Data has leaf nodes which are created by user and non-leaf node. The difference is after back propagation, gradient of non-leaf nodes will be released to save memory. If we want to retain non-leaf node gradient, we have to use retain_grad
.
Tensor
Tensor in Pytorch has the following attributes:
- data: stored data
- require_grad: whether need to compute gradient. Self-defined leaf nodes usually default require_grad as False, and non-leaf nodes default as True. Neural network weights default as True.

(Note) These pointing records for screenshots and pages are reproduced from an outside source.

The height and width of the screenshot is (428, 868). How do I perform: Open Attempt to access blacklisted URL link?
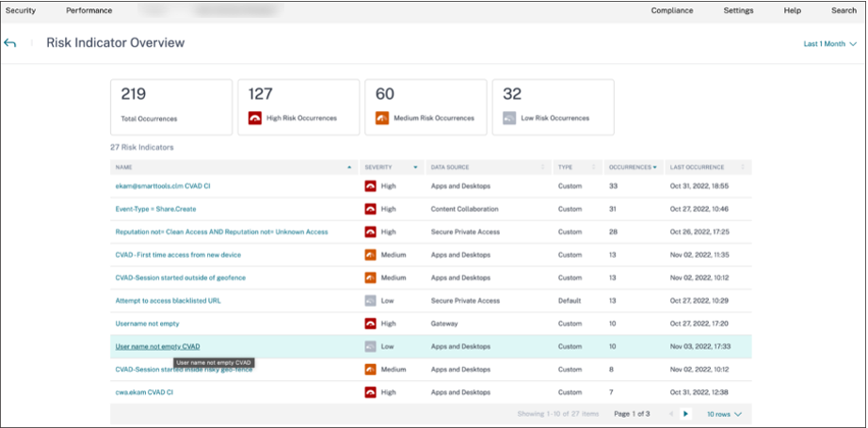(x=168, y=301)
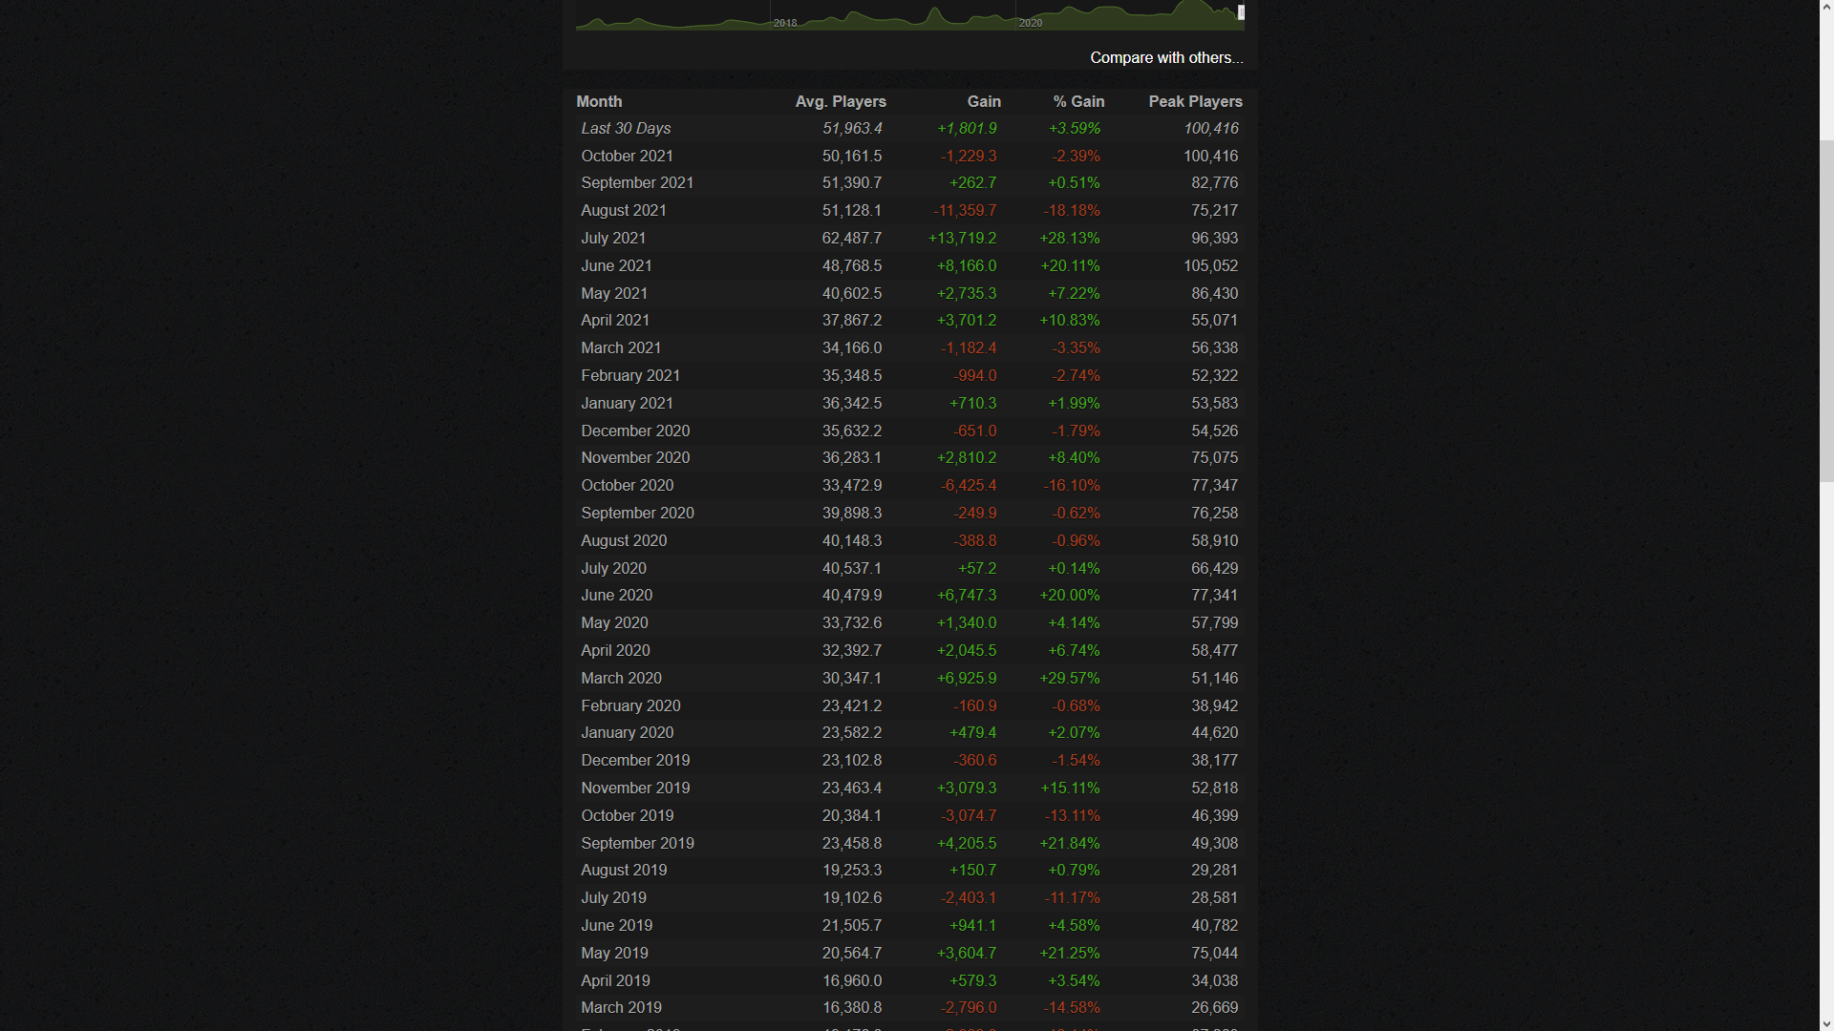
Task: Select the October 2021 row
Action: [909, 157]
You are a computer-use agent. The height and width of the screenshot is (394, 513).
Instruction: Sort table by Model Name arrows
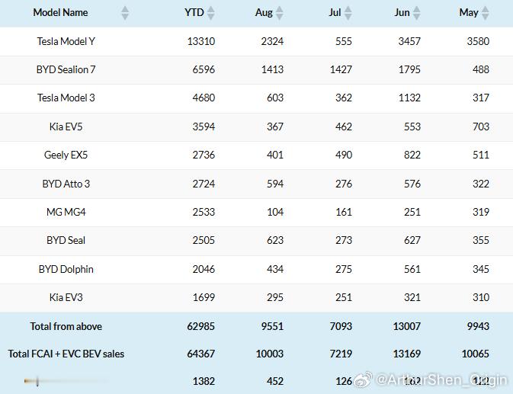(x=125, y=13)
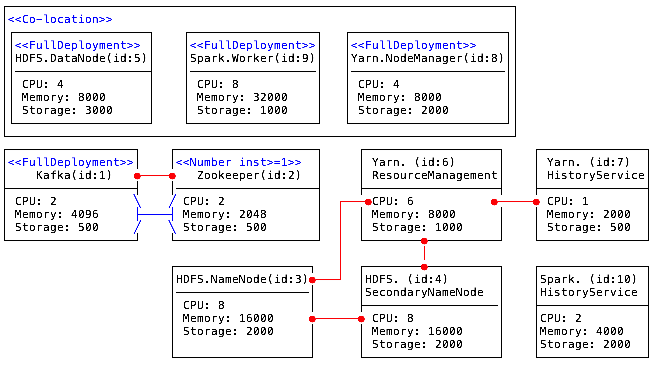The image size is (652, 365).
Task: Select the Spark HistoryService (id:10) title
Action: (x=589, y=286)
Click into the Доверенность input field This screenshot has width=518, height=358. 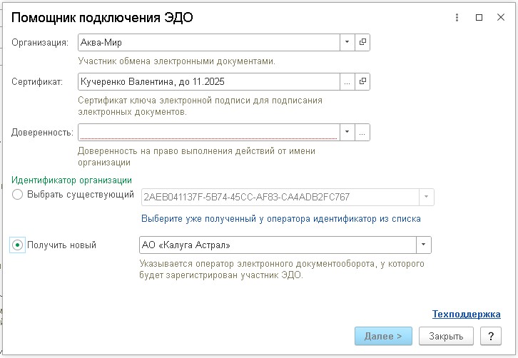pos(209,133)
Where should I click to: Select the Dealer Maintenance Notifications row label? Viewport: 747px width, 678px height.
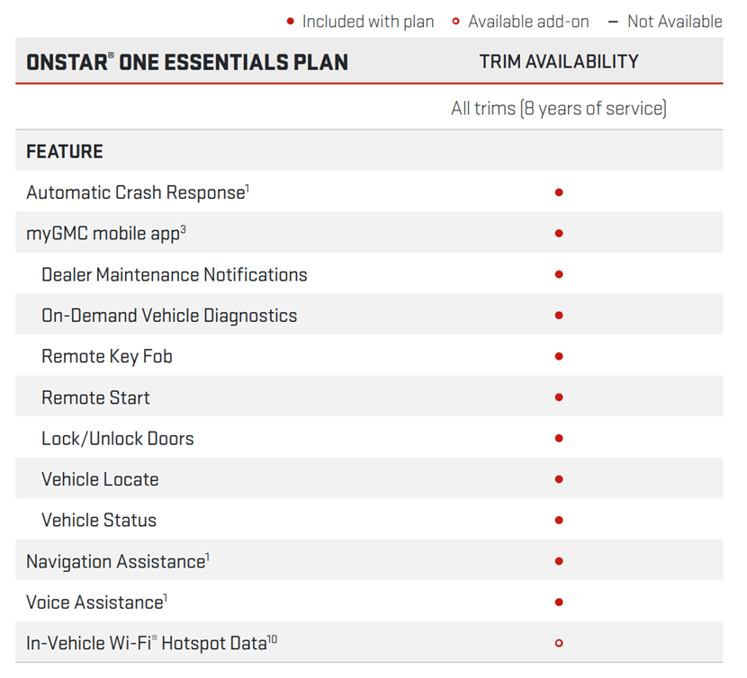175,275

- grad: grad holds the value of gradient. Each time when performing a backward computation, you need to reset (zero out) the gradients from the previous step; otherwise, the gradient values will keep accumulating.
- grad_fn: This is the backward function used to calculate the gradient. Leaf nodes usually have
None
for their grad_fn, and only the result nodes have a valid grad_fn, which indicates the type of gradient function. - is_leaf
Gradient Computation
There are two ways to compute grad in Pytorch.
- Backward(): used to compute grad for leaf node.
- torch.autograd.grad() : Automatic grad computation
Backward
Let’s first take a look at backward()
function. The definition of the backward()
function of the torch.autograd
is as follows
torch.autograd.backward(
tensors,
grad_tensors=None,
retain_graph=None,
create_graph=False,
grad_variables=None
)
Here is the meaning of the parameters here:
tensor: The tensor used for gradient computation. In other words, these two ways are equivalent:
torch.autograd.backward(z) == z.backward()
. grad_tensors: Used when computing gradients for matrices. It is also a tensor, and its shape generally needs to match the shape of the preceding tensor. retain_graph: Normally, after calling backward once, PyTorch will automatically destroy the computation graph. So if you want to call backward on a variable multiple times, you need to set this parameter to True. create_graph: When set to True, it allows the computation of higher-order gradients. grad_variables: According to the official documentation, “grad_variables is deprecated. Use grad_tensors instead.” In other words, this parameter will likely be removed in future versions, so just use grad_tensors.
Note that here t.backward()
is equivalent to torch.autograd.backward(t)
.
Scaler Backward
By default, autograd can only compute gradient for a scaler using backward
function. For example:
x = torch.tensor(2.0, requires_grad=True)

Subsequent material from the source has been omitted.